Core Concepts
The author argues that current LLM watermarking schemes are more vulnerable than previously thought, highlighting the need for more robust schemes. The study introduces the concept of watermark stealing as a fundamental threat to existing schemes.
Abstract
The content discusses the vulnerability of large language model (LLM) watermarking schemes due to watermark stealing. It challenges common beliefs about LLM watermarking and stresses the need for more robust schemes. The study introduces an automated algorithm for watermark stealing and evaluates spoofing and scrubbing attacks on state-of-the-art schemes in realistic settings. The results show that attackers can successfully spoof and scrub watermarks with high success rates, indicating potential threats to model owners or clients.

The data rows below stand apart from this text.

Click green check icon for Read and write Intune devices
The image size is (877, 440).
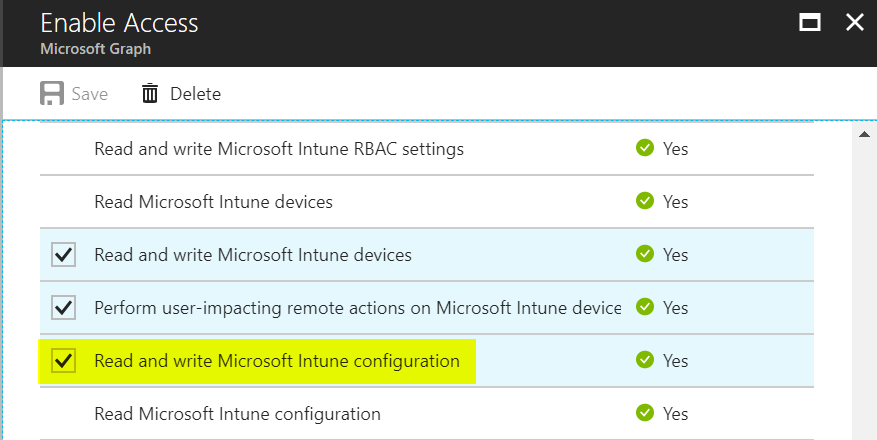coord(645,255)

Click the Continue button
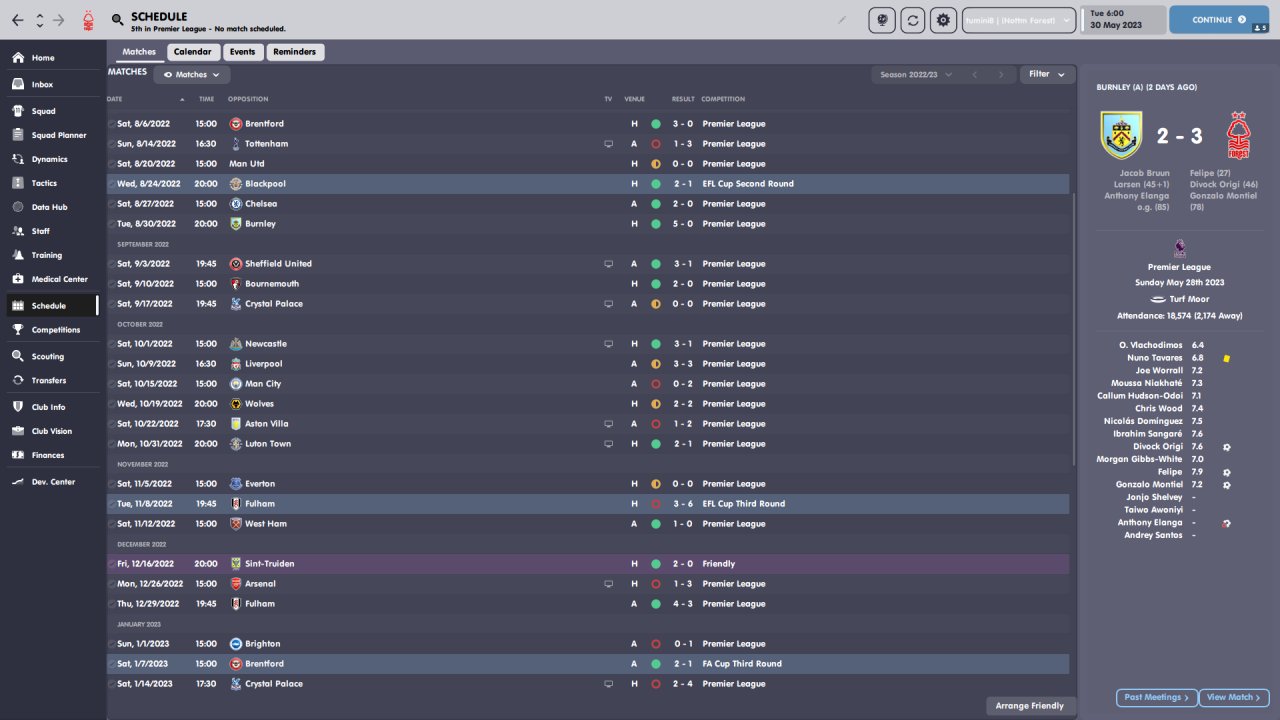click(1218, 20)
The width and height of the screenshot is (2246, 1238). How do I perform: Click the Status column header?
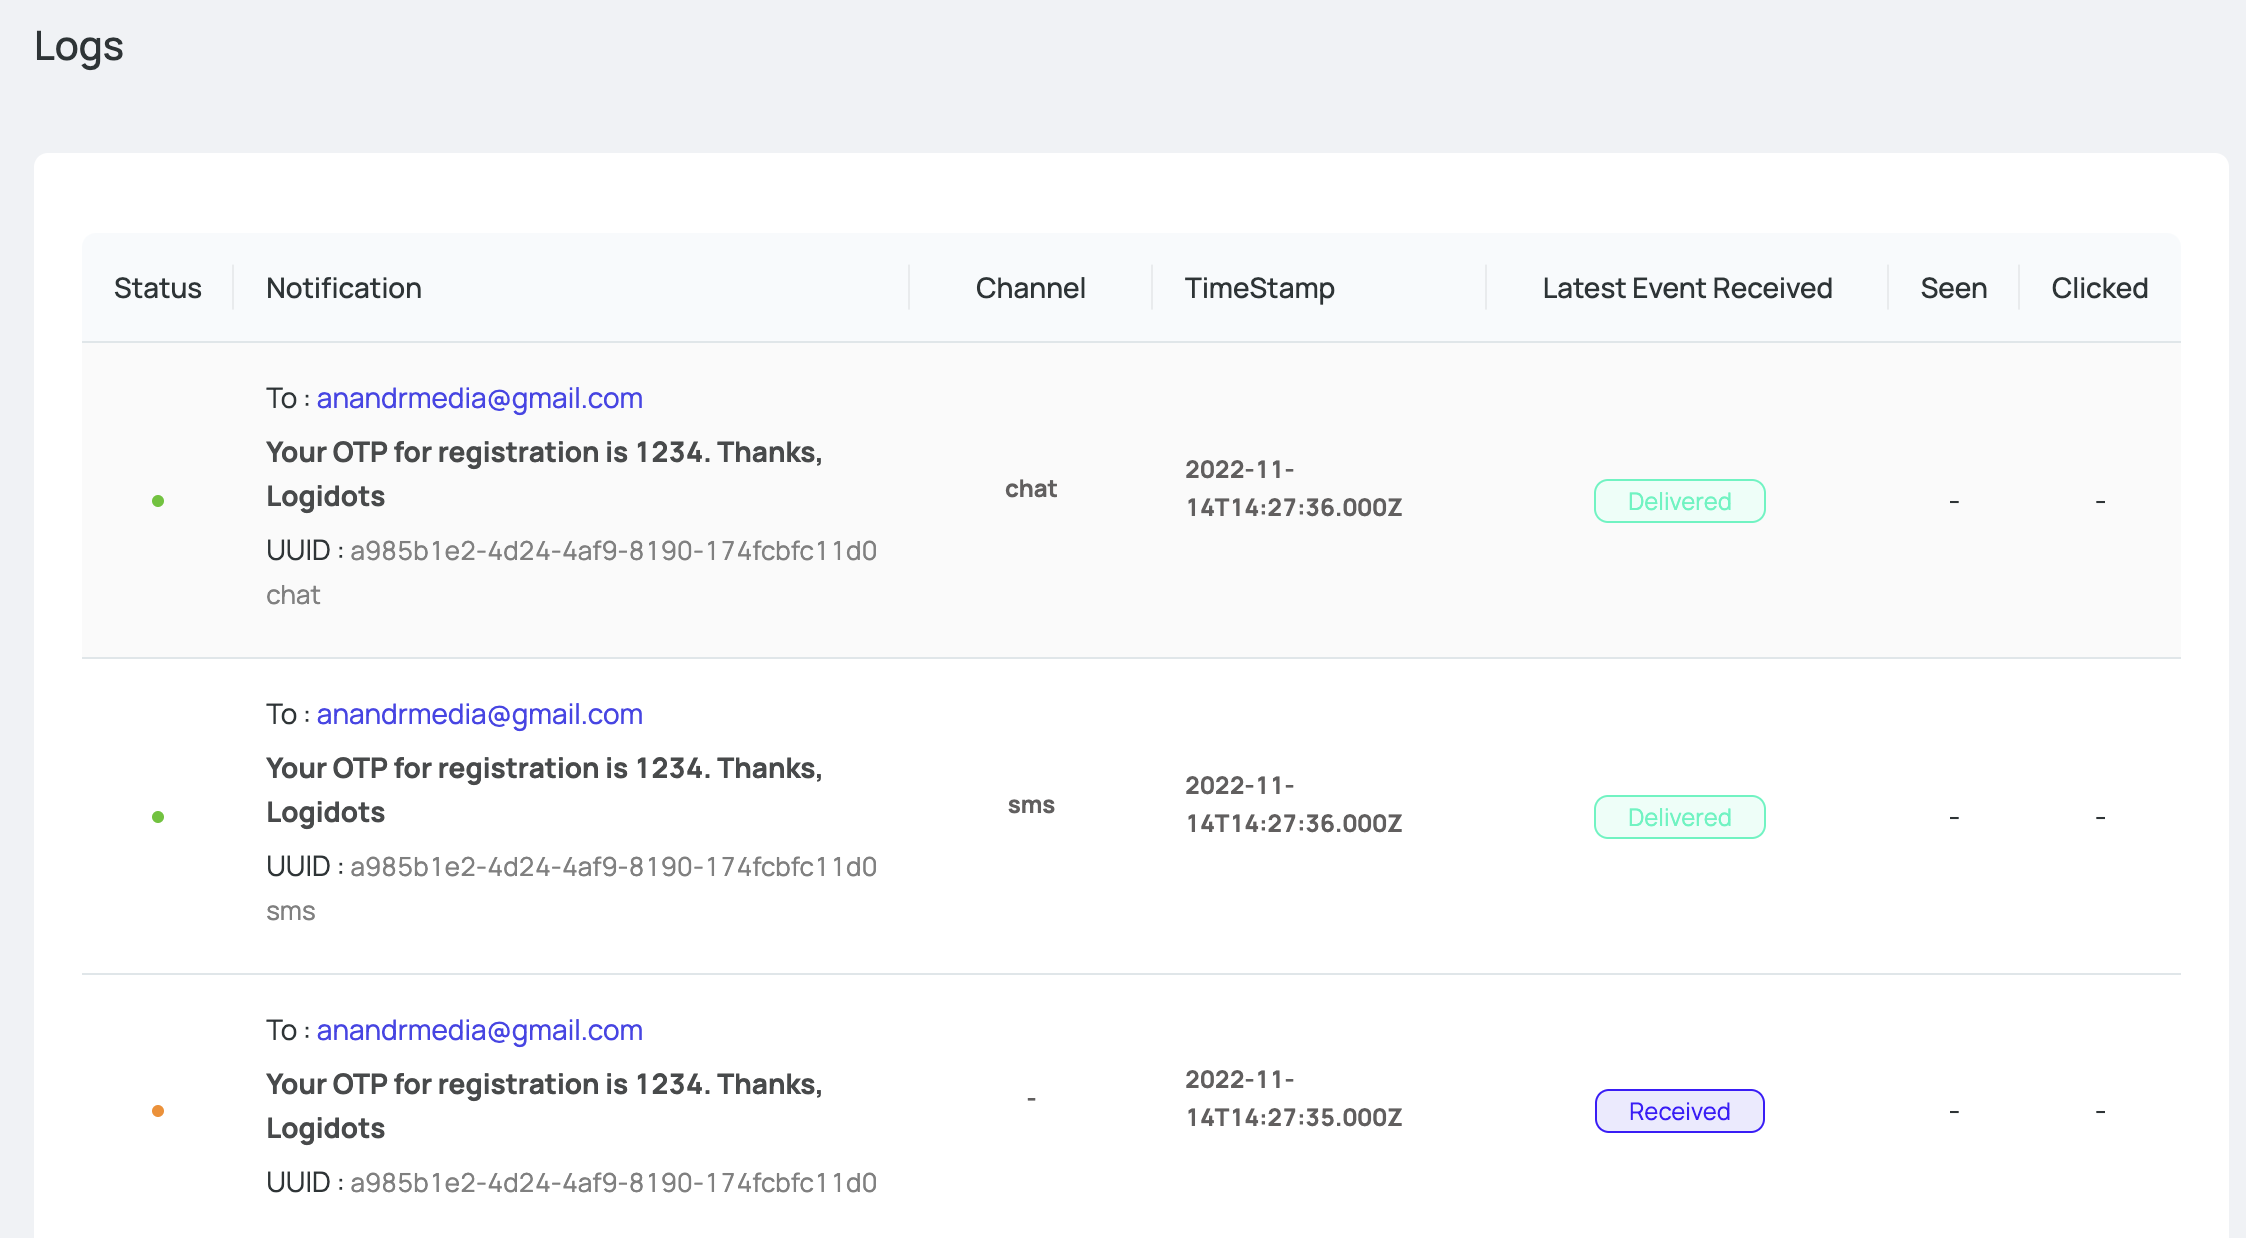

The study covers various aspects such as spoofing attacks, scrubbing attacks, key contributions, experimental evaluations, related work, mitigations, broader impact, and references. It provides detailed insights into the vulnerabilities of LLM watermarking schemes and emphasizes the importance of developing secure and reliable watermarking methods.
Stats
For under $50 an attacker can both spoof and scrub state-of-the-art schemes with an average success rate of over 80%.
Scrubbing attacks on KGW2-SELFHASH can boost success rates from almost 0% to over 85%.
Quotes
"We make all our code and additional examples available at https://watermark-stealing.org."
"Our results challenge common beliefs about LLM watermarking, stressing the need for more robust schemes."